Hidden Heart Risk: Microvascular Dysfunction Doubles Cardiac Event Rates
A landmark Lancet registry finds coronary microvascular dysfunction raises major cardiac event risk by 91%, even after treating visible blockages.
Summary
A large prospective Korean registry study published in The Lancet found that coronary microvascular dysfunction — disease in the heart's tiny blood vessels, not just the main arteries — is common and dangerous. Among 1,003 patients undergoing invasive heart procedures, about 21% of those with visible artery blockages also had microvascular dysfunction. Over roughly two years, patients with microvascular dysfunction were nearly twice as likely to experience death, heart attack, repeat procedures, or hospitalization for heart failure compared to those without it. This highlights that treating visible blockages alone may not address all cardiovascular risk, and that the small vessels of the heart deserve greater clinical attention in routine cardiac care.
Detailed Summary
Coronary artery disease is typically understood as blockages in the large, visible arteries of the heart. But a growing body of evidence suggests that disease in the heart's tiny microvasculature — vessels too small to see on standard angiography — may independently drive serious cardiac events. Despite this, the prevalence and prognosis of coronary microvascular dysfunction (CMD) in routine clinical practice have remained poorly characterized.
The Multicenter FLOW-CMD Registry enrolled 1,003 patients across seven South Korean tertiary hospitals who underwent clinically indicated invasive coronary angiography. Researchers used coronary flow reserve and the index of microcirculatory resistance to systematically identify CMD, independent of whether obstructive epicardial coronary artery disease (CAD) was present. This physiological approach goes beyond what standard imaging captures.

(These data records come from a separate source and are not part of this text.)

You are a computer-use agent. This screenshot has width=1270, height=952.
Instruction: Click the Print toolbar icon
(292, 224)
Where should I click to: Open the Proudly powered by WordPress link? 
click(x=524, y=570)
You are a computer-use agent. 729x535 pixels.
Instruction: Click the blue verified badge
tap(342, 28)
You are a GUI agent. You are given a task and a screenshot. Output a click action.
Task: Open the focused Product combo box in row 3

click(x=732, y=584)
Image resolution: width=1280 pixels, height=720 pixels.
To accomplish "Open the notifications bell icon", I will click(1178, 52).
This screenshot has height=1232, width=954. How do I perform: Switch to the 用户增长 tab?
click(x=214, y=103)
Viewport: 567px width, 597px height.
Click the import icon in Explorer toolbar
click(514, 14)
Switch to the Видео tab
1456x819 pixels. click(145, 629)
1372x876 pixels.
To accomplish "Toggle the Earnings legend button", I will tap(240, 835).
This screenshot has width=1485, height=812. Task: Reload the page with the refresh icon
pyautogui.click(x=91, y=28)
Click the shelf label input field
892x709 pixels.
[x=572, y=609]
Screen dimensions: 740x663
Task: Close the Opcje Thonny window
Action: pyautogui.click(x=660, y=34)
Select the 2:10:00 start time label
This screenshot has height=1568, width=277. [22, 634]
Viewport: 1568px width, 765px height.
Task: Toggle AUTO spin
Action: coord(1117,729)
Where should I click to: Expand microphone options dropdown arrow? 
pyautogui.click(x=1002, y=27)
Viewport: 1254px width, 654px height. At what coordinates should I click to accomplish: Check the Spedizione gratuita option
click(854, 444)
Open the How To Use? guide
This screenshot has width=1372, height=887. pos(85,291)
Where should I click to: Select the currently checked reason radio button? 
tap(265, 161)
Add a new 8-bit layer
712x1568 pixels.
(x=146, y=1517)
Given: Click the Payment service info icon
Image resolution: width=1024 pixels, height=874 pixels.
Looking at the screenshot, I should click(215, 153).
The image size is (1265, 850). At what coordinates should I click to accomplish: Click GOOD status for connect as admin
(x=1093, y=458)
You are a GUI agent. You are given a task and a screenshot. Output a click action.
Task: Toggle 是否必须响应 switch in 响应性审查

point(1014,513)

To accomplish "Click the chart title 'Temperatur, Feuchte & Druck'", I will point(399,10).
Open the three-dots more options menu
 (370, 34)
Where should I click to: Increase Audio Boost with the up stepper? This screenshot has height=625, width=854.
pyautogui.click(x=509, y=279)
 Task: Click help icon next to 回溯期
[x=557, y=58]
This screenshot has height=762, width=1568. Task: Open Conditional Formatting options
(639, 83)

Key findings were striking. CMD was detected in 21.5% of patients who had obstructive epicardial CAD and in 9.3% of those without visible blockages. Over a median follow-up of 1.9 years, patients with CMD faced an 91% higher risk of the composite endpoint — all-cause death, myocardial infarction, repeat revascularization, or heart failure hospitalization — compared to those with preserved microvascular function (HR 1.91; 95% CI 1.22–2.99; p=0.0047). The 2-year event rate was 18.8% in CMD patients versus 10.5% in those without CMD.
The implications are significant for clinicians. Standard cardiac workups focus on identifying and treating epicardial blockages, but this registry demonstrates that a substantial proportion of high-risk patients have an additional, often unrecognized layer of disease. Physiological assessment of the microvasculature may need to become part of routine invasive cardiology practice.
Caveats include the relatively short follow-up period and the study's industry funding from Abbott Vascular and Boston Scientific, which supply the measurement tools used. Additionally, this summary is based on the abstract only, as the full text was not available.
Key Findings
- CMD found in 21.5% of patients with obstructive CAD and 9.3% of those without visible blockages.
- CMD was associated with a 91% higher risk of major cardiac events over ~2 years (HR 1.91).
- 2-year event rate: 18.8% with CMD vs. 10.5% with preserved microvascular function.
- CMD coexists with epicardial CAD, meaning treating blockages alone may leave significant risk unaddressed.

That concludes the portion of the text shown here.